Aside from the misogynistic tactic of labeling formidable women witches, old spiritual traditions and superstitions emerge in other ways. The uneasy juxtaposition between traditional spiritualism and modernity is at the heart of “The Mountain,” as a skeptic and a true believer make their way up a mountain rumored to be home to all manner of supernatural creatures. Nharo insists that despite the difficulties of building roads and other modern infrastructure on the mountain, those roads will inevitably be built, driving away whatever spirits remain on the crag. Yet as soon as a goat begins to follow them, Nharo is overcome by superstitious instincts, making a detour to his grandmother’s hut so she can perform a ritual to rid them of the goat’s spirit.
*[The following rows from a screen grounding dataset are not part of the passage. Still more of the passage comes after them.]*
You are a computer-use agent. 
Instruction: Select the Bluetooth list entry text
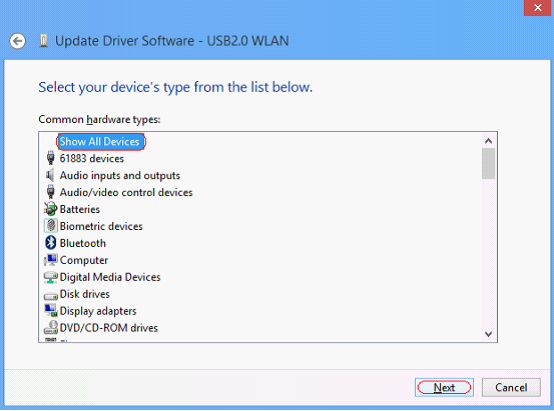(83, 243)

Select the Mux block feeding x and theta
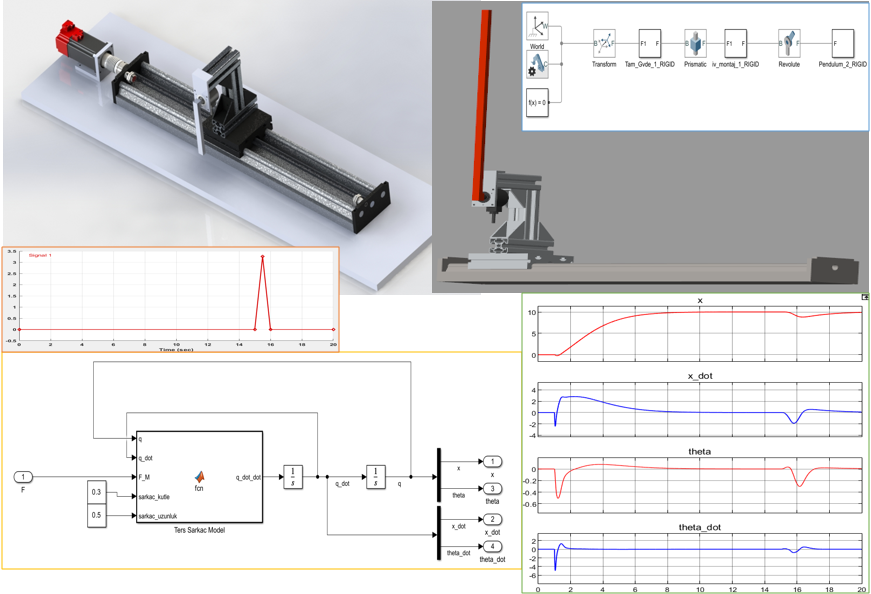438,476
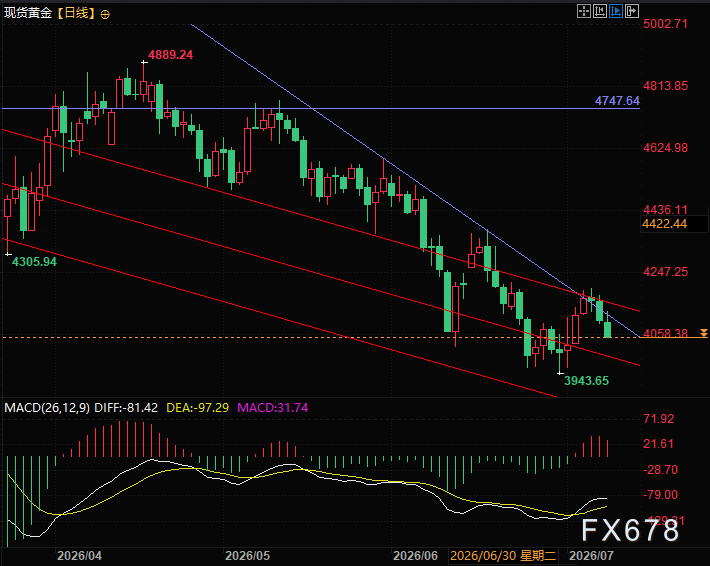This screenshot has width=710, height=566.
Task: Select the 2026/06/30 星期二 date label
Action: tap(503, 555)
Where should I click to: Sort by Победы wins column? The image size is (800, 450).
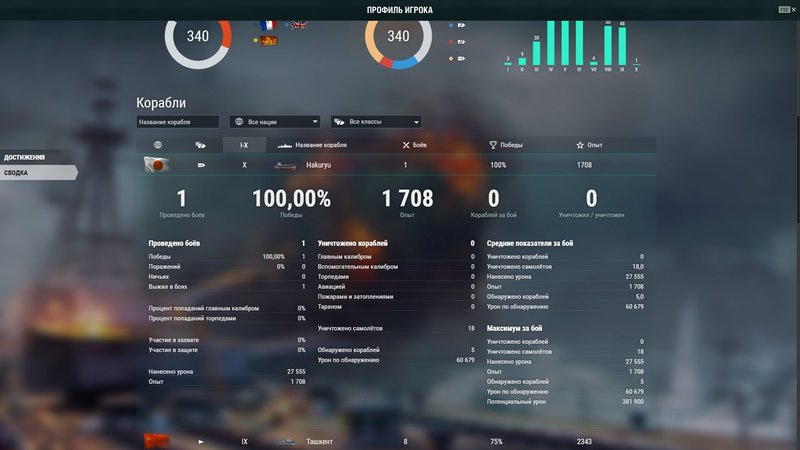click(x=505, y=145)
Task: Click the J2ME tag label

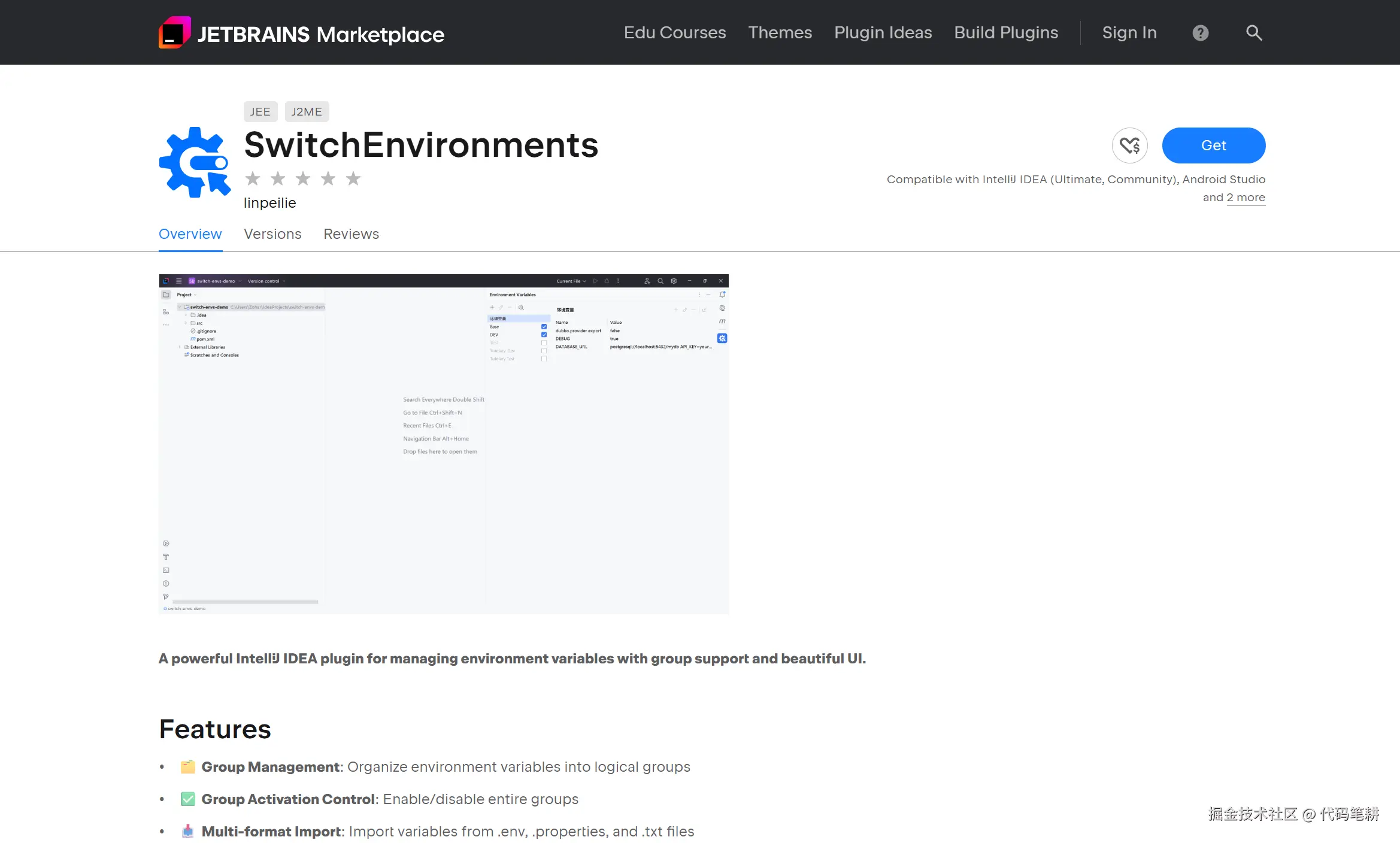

Finally, in “The Flood,” traditional beliefs, rituals, and superstitions become central to a dispute that is nominally over nonspiritual concerns, including an unfaithful woman and an assistant foreman position at a tree plantation. While Mhondiwa is tormented by his wife’s infidelity and abandonment, it is her theft of his sacred lion skin belt—a gift given to him by an abusive medicine man—that sends him over the edge into violence. Moreover, Mhondiwa’s murder of his professional and romantic rival Chitauro is almost preordained by the elemental rains outside, which to Old Makiwa signal a momentous act of imminent violence.